→ THE PROBLEM: Write the records out once more, exactly as they appear below.

→ DATASET EXTRACT:
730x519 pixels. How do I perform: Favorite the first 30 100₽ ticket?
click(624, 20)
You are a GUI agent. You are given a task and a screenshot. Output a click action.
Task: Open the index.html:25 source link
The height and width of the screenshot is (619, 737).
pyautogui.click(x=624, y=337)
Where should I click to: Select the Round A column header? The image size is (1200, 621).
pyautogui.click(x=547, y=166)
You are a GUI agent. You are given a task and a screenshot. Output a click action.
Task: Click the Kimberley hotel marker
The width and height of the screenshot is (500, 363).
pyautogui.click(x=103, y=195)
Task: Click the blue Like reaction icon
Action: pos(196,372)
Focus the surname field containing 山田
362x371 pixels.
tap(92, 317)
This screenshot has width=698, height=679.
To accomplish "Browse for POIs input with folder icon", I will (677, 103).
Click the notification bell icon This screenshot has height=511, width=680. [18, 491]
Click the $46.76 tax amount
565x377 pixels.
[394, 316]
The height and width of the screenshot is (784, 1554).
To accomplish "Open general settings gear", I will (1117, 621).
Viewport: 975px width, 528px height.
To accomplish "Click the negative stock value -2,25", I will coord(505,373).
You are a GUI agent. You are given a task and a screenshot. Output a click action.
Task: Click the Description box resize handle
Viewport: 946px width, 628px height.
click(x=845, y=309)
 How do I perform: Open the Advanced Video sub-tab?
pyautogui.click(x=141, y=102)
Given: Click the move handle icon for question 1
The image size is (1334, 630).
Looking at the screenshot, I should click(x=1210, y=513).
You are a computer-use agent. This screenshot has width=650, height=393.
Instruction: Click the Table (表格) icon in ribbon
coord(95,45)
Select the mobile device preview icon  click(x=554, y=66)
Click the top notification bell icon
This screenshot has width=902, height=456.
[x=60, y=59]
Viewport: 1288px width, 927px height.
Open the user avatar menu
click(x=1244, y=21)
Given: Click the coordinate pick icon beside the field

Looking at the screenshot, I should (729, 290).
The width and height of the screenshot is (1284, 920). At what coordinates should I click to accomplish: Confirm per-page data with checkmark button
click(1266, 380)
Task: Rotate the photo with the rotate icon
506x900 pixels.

→ SOLUTION FOR THIS EXERCISE:
730x519 pixels. How do I perform: Favorite the first 30 100₽ ticket?
click(624, 20)
You are a GUI agent. You are given a task and a screenshot. Output a click action.
Task: Open the index.html:25 source link
The height and width of the screenshot is (619, 737).
pyautogui.click(x=624, y=337)
Where should I click to: Select the Round A column header? The image size is (1200, 621).
pyautogui.click(x=547, y=166)
You are a GUI agent. You are given a task and a screenshot. Output a click action.
Task: Click the Kimberley hotel marker
The width and height of the screenshot is (500, 363).
pyautogui.click(x=103, y=195)
Task: Click the blue Like reaction icon
Action: pos(196,372)
Focus the surname field containing 山田
362x371 pixels.
tap(92, 317)
This screenshot has width=698, height=679.
To accomplish "Browse for POIs input with folder icon", I will (677, 103).
Click the notification bell icon This screenshot has height=511, width=680. [18, 491]
Click the $46.76 tax amount
565x377 pixels.
[394, 316]
The height and width of the screenshot is (784, 1554).
To accomplish "Open general settings gear", I will (1117, 621).
Viewport: 975px width, 528px height.
To accomplish "Click the negative stock value -2,25", I will coord(505,373).
You are a GUI agent. You are given a task and a screenshot. Output a click action.
Task: Click the Description box resize handle
Viewport: 946px width, 628px height.
click(x=845, y=309)
 How do I perform: Open the Advanced Video sub-tab?
pyautogui.click(x=141, y=102)
Given: Click the move handle icon for question 1
The image size is (1334, 630).
Looking at the screenshot, I should click(x=1210, y=513).
You are a computer-use agent. This screenshot has width=650, height=393.
Instruction: Click the Table (表格) icon in ribbon
coord(95,45)
Select the mobile device preview icon  click(x=554, y=66)
Click the top notification bell icon
This screenshot has width=902, height=456.
[x=60, y=59]
Viewport: 1288px width, 927px height.
Open the user avatar menu
click(x=1244, y=21)
Given: Click the coordinate pick icon beside the field

Looking at the screenshot, I should (729, 290).
The width and height of the screenshot is (1284, 920). At what coordinates should I click to accomplish: Confirm per-page data with checkmark button
click(1266, 380)
Task: Rotate the photo with the rotate icon
506x900 pixels.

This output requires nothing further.